As of June 2026, Oregon had the following stakes:

| Stake | Organized | Mission | Temple District |
|---|---|---|---|
| Beaverton Oregon | 10 Nov 1963 | Oregon Portland | Portland Oregon |
| Beaverton Oregon West | 12 Nov 1995 | Oregon Portland | Portland Oregon |
| Bend Oregon | 15 Dec 1968 | Oregon Salem | Willamette Valley Oregon |
| Caldwell Idaho Snake River | 26 Mar 2023 | Idaho Boise | Meridian Idaho |
| Cedar Mill Oregon | 31 Oct 1982 | Oregon Portland | Portland Oregon |
| Central Point Oregon | 7 Mar 1982 | Oregon Eugene | Medford Oregon |
| Coos Bay Oregon | 14 Sep 1969 | Oregon Eugene | Willamette Valley Oregon |
| Corvallis Oregon | 3 Nov 1963 | Oregon Eugene | Willamette Valley Oregon |
| Eugene Oregon Santa Clara | 17 Apr 1983 | Oregon Eugene | Willamette Valley Oregon |
| Eugene Oregon | 12 Sep 1976 | Oregon Eugene | Willamette Valley Oregon |
| Forest Grove Oregon | 20 May 2007 | Oregon Salem | Portland Oregon |
| Grants Pass Oregon | 31 Oct 1976 | Oregon Eugene | Medford Oregon |
| Gresham Oregon | 26 May 1974 | Oregon Portland | Portland Oregon |
| Hermiston Oregon | 26 Oct 1980 | Washington Kennewick | Columbia River Washington |
| Hillsboro Oregon | 12 Oct 1975 | Oregon Portland | Portland Oregon |
| Keizer Oregon | 8 Feb 1976 | Oregon Salem | Portland Oregon |
| Klamath Falls Oregon | 22 Mar 1953 | Oregon Eugene | Medford Oregon |
| La Grande Oregon | 9 Jun 1901 | Idaho Boise | Columbia River Washington |
| Lake Oswego Oregon | 29 Apr 1984 | Oregon Portland | Portland Oregon |
| Lebanon Oregon | 3 Feb 1980 | Oregon Salem | Willamette Valley Oregon |
| McMinnville Oregon | 25 Oct 1981 | Oregon Salem | Portland Oregon |
| Monmouth Oregon | 24 Aug 1980 | Oregon Salem | Portland Oregon |
| Mount Hood Oregon | 10 Oct 1982 | Oregon Portland | Portland Oregon |
| Medford Oregon | 23 Aug 1964 | Oregon Eugene | Medford Oregon |
| Nyssa Oregon | 8 Jan 1950 | Idaho Boise | Meridian Idaho |
| Ontario Oregon | 18 Nov 1984 | Idaho Boise | Meridian Idaho |
| Oregon City | 16 Jan 1972 | Oregon Portland | Portland Oregon |
| Portland Oregon | 26 Jun 1938 | Oregon Portland | Portland Oregon |
| Rainier Oregon | 8 Mar 1992 | Washington Vancouver | Portland Oregon |
| Redmond Oregon | 1 Mar 1981 | Oregon Salem | Willamette Valley Oregon |
| Roseburg Oregon | 15 May 1977 | Oregon Eugene | Willamette Valley Oregon |
| Salem Oregon | 22 Jan 1961 | Oregon Salem | Portland Oregon |
| Springfield Oregon | 2 Dec 1951 | Oregon Eugene | Willamette Valley Oregon |
| The Dalles Oregon | 26 Jun 1977 | Washington Yakima | Portland Oregon |
| Tualatin Oregon | 16 Aug 1992 | Oregon Portland | Portland Oregon |
| Walla Walla Washington | 11 Mar 1979 | Washington Kennewick | Columbia River Washington |

==Missions==
On July 26, 1897, the Northwestern States Mission was organized to search out Latter-day Saints who had moved to Oregon and Washington.

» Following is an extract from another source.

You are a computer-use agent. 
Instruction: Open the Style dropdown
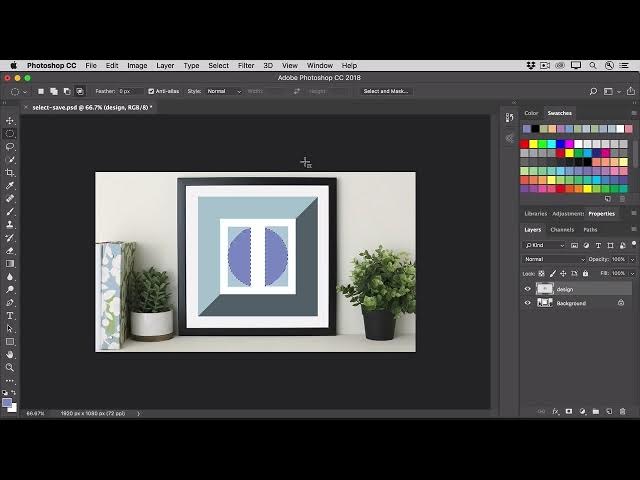(x=223, y=91)
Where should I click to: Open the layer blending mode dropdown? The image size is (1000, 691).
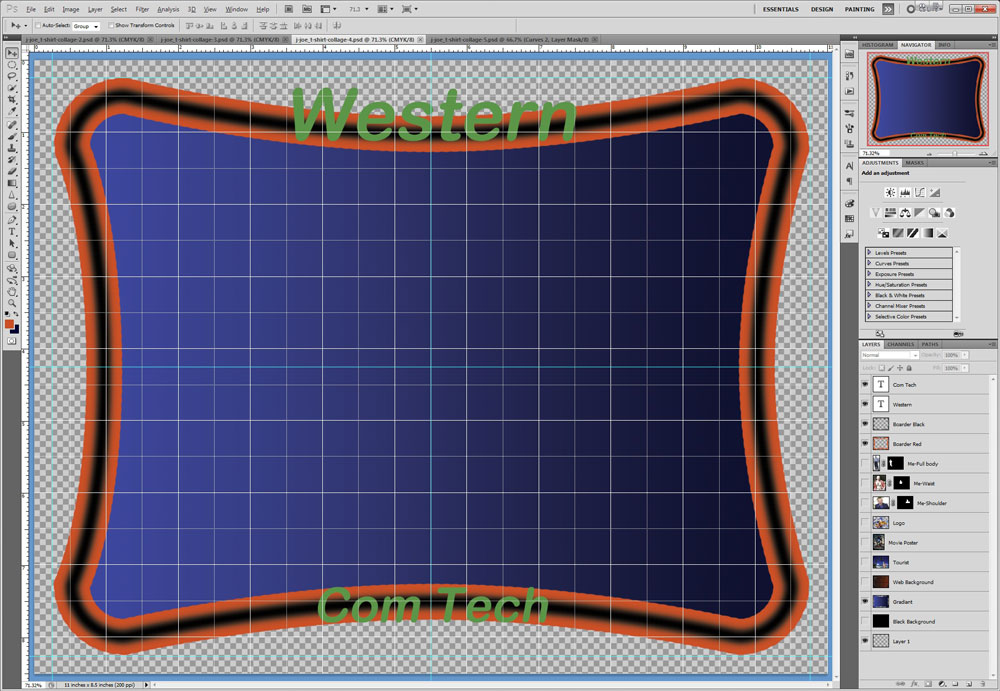[889, 355]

On June 10, 1970, its name changed to the Oregon Mission and ultimately the Oregon Portland Mission on June 20, 1974. On July 1, 1990, the Oregon Eugene Mission was organized; and in July 2013, the Oregon Salem Mission was organized.

| Mission | Organized |
|---|---|
| Oregon Eugene Mission | July 1, 1990 |
| Oregon Portland Mission | July 26, 1897 |
| Oregon Salem Mission | July 1, 2013 |

In addition to these missions, the Idaho Boise Mission covers the eastern portion of the state while the Washington Kennewick, Washington Vancouver, and Washington Yakima missions cover portions of Northern Oregon.

== Notable Oregonian members ==

Senator Gordon H. Smith, Ammon Bundy, Danny Ainge, and Erin Chambers are examples of notable Saints from Oregon, showing the influence of the LDS Church in the state.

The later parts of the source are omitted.